To understand this group I’ll try and characterize what they are all about.

Whole Foods: the “green cathedral”. It’s the consumer nexus for well-to-do yuppies and health conscious folk everywhere. It is the best place to obtain organic fruits and veggies, gluten free baking, and homeopathic concoctions for sensibly outrageous prices. I kid … Whole Foods does offer some legitimate perishables. However, it also boasts misleading and dangerous foodstuffs alongside their pledge for everything organic, natural and healthy. I think Whole Foods serves as a great parable for understanding the mindset of an average Whole Luddite. So let’s dig a bit deeper.

At Whole Foods microwave dinners, preservatives, pesticides, and artificial additives are looked down upon as non-healthy. Some of these claims are legitimate. Yet, homeopathic remedies, which are emphasized as part of their holistic mantra, are thought to be a sensible and sometimes essential method of improving personal health. Never mind the fact that homeopathy has been relegated to utter nonsense by the scientific community. It has been aptly referred to as “placebo therapy at best and quackery at worst”. Homeopathy is pseudoscience in sheep’s clothing. To the Whole-Luddite, the aisles that consist of homeopathic remedies are a surrogate for the pharmaceutical isles in Safeway or Wal-Mart. This resemblance is dangerous. Real science has is being shoved out. It’s an allegory for the degree to which nonsense has invaded the mindsets of the Whole Luddite.
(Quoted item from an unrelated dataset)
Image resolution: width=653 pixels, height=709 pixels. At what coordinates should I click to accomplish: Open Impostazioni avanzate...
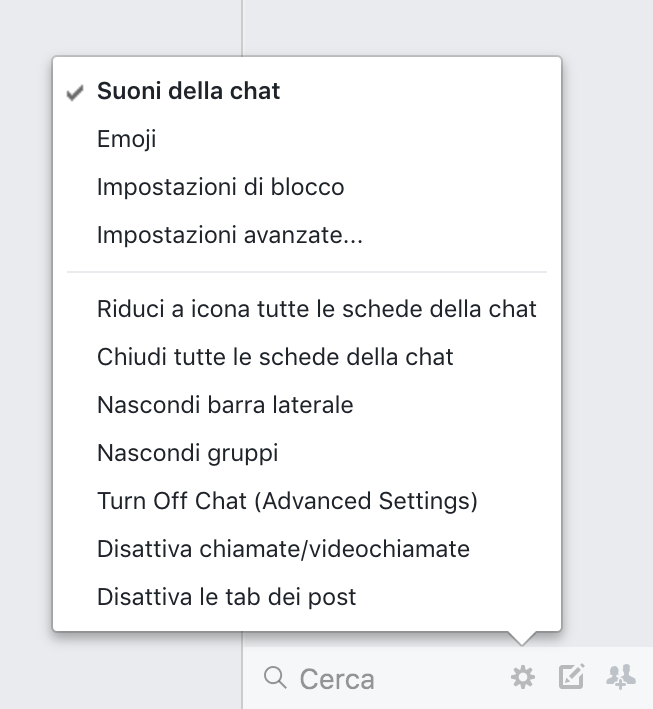229,236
For the record, I know these are gross overgeneralizations. However, you-would-be-surprised.  I understand that most of these choices are considered to be personal decisions, and if people want to spend most of their pay check on worthless junk then why should I care? The real issues arise when society as a whole is affected; when healthcare, children’s health guidelines, and public policy begin to amend their practices because of the whims of the Whole Luddites. Vaccination naysayers, naturopathic prescribing rights, home birthing, gluten intolerance, adrenal fatigue and hundreds of medical anecdotes are a direct result of the Whole Luddite Society pressing their agenda of pseudoscience onto society at large. When Whole Luddite rhetoric filters down to the general population this influences the doctor-patient relationship in some tangible ways. A family physician does not have adequate patience or time to convince a parent to vaccinate their children. An oncologist doesn’t have the resources to chase down a patient who would rather pursue alternative therapies, whilst missing the window of opportunity to achieve cure. Worst yet, a hospital cannot convince a high-risk mother to birth in a medical centre when she is persuaded to deliver in her own home.

The mindset of pseudoscience is fundamentally irreconcilable with the medical community because it undermines the foundation of evidence based practices. It obliterates the means for meaningful communication between both parties. While Whole Luddites are at times placing their own well-being at risk, their growing prevalence poses real risks for the general public (remember the recent Dr. Oz fiasco?).

Young children and the elderly are affected by losses in herd immunity (measles outbreak in Vancouver!). Late diagnosis as a result of naturopathic mismanagement leads to larger medical costs down the road. Significant payments for alternative therapies leave many families financially burdened. Unfortunately, some of these lessons can only be learned once. All it takes is one home birth gone wrong, one missed diagnosis and one tumor becoming metastatic for the cost of pseudoscience to become intolerable. Believe me, I have personal witnessed all of the above scenarios.

Members of the Whole Luddite Society are generally learned and successful, often young professionals. Society can’t afford to have them led down a path of bamboozlement, squandering their ingenuity and smarts. It is the responsibility of educated individuals to support good public policy and disseminate the truth. The same people who often gawk at climate deniers can’t in the same breath preach anti-vaccine rhetoric; they have fallen victim the same fallacy.

Bad science is just bad science. Bitch.